Correlation of membrane order and dynamics derived from time-resolved fluorescence measurements with solute permeability

Abstract

The relevance of order and dynamics of phospholipid bilayer membranes as detected with fluorescent probe molecules embedded in the membranes for describing their permeability properties was studied. Order parameters (S) and rotational diffusion coefficients (D⊥) of 1,6-diphenyl-1,3,5-hexatriene (DPH) and 1-(4-trimethylammoniumphenyl)-6-phenyl-1,3,5-hexatriene (TMA-DPH) in unilamellar vesicles were determined by time-resolved fluorescence spectroscopy. Vesicles consisting of combinations of 1-palmitoyl-2-oleoyl-sn-glycero-3-phosphatidylcholine, 1,2-dimyristoyl-sn-glycero-3-phosphatidylcholine, egg sphingomyelin and cholesterol were studied at 288, 298, and 308°K. Permeability coefficients (P) of the model permeant D-[14C]mannitol were determined. A model was proposed for correlating P with both S and D⊥, where S is linked to the average free surface area per lipid molecule and D⊥ reflects lipid thermal motion and, thus, redistribution rate of free surface area of the bilayer.
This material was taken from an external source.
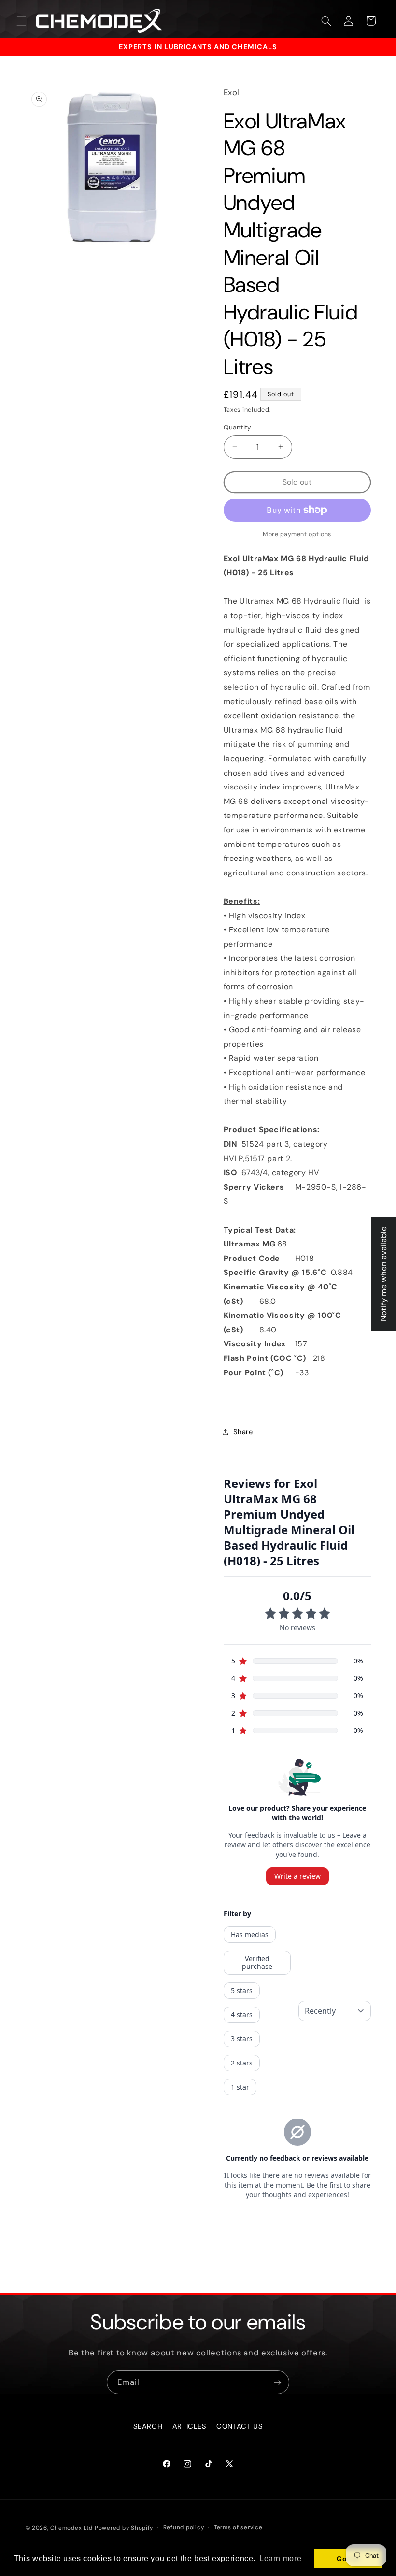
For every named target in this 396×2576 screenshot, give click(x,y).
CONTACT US (239, 2426)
P values ranging from 0.9 to 12.4 *10−11 cm/s were well described by the model. This supports the notion that permeation depends on membrane structural and dynamic properties. While changes in both S and D⊥, at relative significance varying with the situation, appeared responsible for the effect of lipid composition on permeability, the effect of temperature on P was related primarily to D⊥. P correlated better with S and D⊥ obtained with TMA-DPH rather than DPH. The location of the fluorescent probe molecules within the membranes is discussed as the cause for this difference.